(Problem to solve) Output the data word for word. Begin at its first line and end at the line with "The height and width of the screenshot is (653, 1568).".

*** Source material Section Begins ***

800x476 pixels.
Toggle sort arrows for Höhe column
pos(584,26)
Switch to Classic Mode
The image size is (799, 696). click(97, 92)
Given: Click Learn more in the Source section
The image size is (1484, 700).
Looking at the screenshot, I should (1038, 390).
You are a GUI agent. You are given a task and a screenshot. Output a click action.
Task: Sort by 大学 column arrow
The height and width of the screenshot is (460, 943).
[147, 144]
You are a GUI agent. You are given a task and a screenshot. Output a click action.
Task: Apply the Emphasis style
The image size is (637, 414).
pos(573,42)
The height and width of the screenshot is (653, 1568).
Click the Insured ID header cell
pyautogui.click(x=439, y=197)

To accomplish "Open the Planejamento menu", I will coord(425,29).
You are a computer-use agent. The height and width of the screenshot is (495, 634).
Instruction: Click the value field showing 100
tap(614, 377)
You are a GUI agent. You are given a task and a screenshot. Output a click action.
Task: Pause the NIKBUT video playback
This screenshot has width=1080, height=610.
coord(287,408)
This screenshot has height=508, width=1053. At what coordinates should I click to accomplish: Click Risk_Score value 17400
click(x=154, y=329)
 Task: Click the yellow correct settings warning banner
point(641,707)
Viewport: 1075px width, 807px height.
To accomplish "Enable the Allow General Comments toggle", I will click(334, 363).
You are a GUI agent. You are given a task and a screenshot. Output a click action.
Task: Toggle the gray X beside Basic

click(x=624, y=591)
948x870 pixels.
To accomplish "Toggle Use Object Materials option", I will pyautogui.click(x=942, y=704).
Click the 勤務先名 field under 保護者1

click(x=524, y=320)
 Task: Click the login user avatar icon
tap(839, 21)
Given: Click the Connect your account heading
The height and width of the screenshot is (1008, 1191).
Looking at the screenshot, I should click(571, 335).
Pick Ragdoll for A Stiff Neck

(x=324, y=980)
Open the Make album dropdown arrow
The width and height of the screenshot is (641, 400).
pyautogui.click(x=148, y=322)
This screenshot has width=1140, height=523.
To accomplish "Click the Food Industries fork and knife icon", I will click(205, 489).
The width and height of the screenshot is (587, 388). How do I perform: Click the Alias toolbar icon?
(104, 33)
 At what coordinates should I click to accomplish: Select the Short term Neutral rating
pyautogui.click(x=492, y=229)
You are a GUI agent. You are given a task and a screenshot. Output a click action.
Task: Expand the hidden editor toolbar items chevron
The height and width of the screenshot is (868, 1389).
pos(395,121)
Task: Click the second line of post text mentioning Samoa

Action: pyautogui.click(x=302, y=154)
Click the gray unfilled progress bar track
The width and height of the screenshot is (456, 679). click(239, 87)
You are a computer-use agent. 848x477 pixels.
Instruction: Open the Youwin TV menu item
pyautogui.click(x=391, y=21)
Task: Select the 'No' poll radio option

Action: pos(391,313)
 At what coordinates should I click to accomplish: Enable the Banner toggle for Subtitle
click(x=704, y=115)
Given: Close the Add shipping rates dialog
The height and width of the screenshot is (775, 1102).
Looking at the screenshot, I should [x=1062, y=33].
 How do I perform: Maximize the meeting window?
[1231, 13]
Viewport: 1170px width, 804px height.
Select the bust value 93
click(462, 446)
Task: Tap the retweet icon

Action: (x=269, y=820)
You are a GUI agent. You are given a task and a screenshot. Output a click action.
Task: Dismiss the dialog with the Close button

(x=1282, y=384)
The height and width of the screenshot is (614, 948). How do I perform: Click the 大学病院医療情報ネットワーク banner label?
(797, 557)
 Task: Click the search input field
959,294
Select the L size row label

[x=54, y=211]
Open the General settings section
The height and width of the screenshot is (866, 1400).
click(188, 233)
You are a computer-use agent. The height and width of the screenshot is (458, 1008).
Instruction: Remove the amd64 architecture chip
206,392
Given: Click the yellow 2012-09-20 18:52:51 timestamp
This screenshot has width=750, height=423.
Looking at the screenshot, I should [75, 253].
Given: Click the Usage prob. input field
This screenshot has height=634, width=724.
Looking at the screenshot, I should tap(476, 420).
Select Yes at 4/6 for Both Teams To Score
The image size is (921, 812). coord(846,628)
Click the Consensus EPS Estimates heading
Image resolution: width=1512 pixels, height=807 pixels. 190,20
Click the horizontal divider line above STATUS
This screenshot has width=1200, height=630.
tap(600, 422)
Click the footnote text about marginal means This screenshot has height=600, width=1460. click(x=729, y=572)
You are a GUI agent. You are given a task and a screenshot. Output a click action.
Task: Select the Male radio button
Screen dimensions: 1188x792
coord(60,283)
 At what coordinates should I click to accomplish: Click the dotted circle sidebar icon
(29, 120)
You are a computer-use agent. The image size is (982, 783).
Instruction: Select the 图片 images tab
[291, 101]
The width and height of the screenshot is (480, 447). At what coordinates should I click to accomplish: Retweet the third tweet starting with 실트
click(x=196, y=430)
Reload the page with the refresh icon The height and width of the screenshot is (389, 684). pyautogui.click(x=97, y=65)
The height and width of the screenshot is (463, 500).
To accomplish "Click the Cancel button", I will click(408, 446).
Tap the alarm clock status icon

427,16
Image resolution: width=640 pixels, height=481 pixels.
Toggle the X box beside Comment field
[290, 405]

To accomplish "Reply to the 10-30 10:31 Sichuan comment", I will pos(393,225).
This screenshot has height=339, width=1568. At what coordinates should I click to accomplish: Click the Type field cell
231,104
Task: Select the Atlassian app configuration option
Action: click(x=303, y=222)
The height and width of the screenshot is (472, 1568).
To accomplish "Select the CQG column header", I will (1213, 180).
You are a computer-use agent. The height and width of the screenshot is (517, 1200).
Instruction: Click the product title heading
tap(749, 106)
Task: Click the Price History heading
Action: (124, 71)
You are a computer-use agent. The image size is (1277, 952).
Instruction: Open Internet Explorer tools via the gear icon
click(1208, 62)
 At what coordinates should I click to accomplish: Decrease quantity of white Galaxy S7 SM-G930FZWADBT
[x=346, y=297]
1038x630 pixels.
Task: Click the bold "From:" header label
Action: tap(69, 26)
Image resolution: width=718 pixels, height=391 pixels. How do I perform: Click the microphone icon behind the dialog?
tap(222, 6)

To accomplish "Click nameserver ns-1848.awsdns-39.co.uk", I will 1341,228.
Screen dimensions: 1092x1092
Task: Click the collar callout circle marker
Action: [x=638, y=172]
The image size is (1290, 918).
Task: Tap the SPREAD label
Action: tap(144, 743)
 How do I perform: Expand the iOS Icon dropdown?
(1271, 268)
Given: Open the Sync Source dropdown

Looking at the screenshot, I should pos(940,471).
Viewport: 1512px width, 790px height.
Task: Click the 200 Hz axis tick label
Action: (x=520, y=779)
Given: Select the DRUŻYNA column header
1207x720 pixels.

*** Source material Section Ends ***

(Answer space)
800x476 pixels.
Toggle sort arrows for Höhe column
pos(584,26)
Switch to Classic Mode
The image size is (799, 696). click(97, 92)
Given: Click Learn more in the Source section
The image size is (1484, 700).
Looking at the screenshot, I should (1038, 390).
You are a GUI agent. You are given a task and a screenshot. Output a click action.
Task: Sort by 大学 column arrow
The height and width of the screenshot is (460, 943).
[147, 144]
You are a GUI agent. You are given a task and a screenshot. Output a click action.
Task: Apply the Emphasis style
The image size is (637, 414).
pos(573,42)
The height and width of the screenshot is (653, 1568).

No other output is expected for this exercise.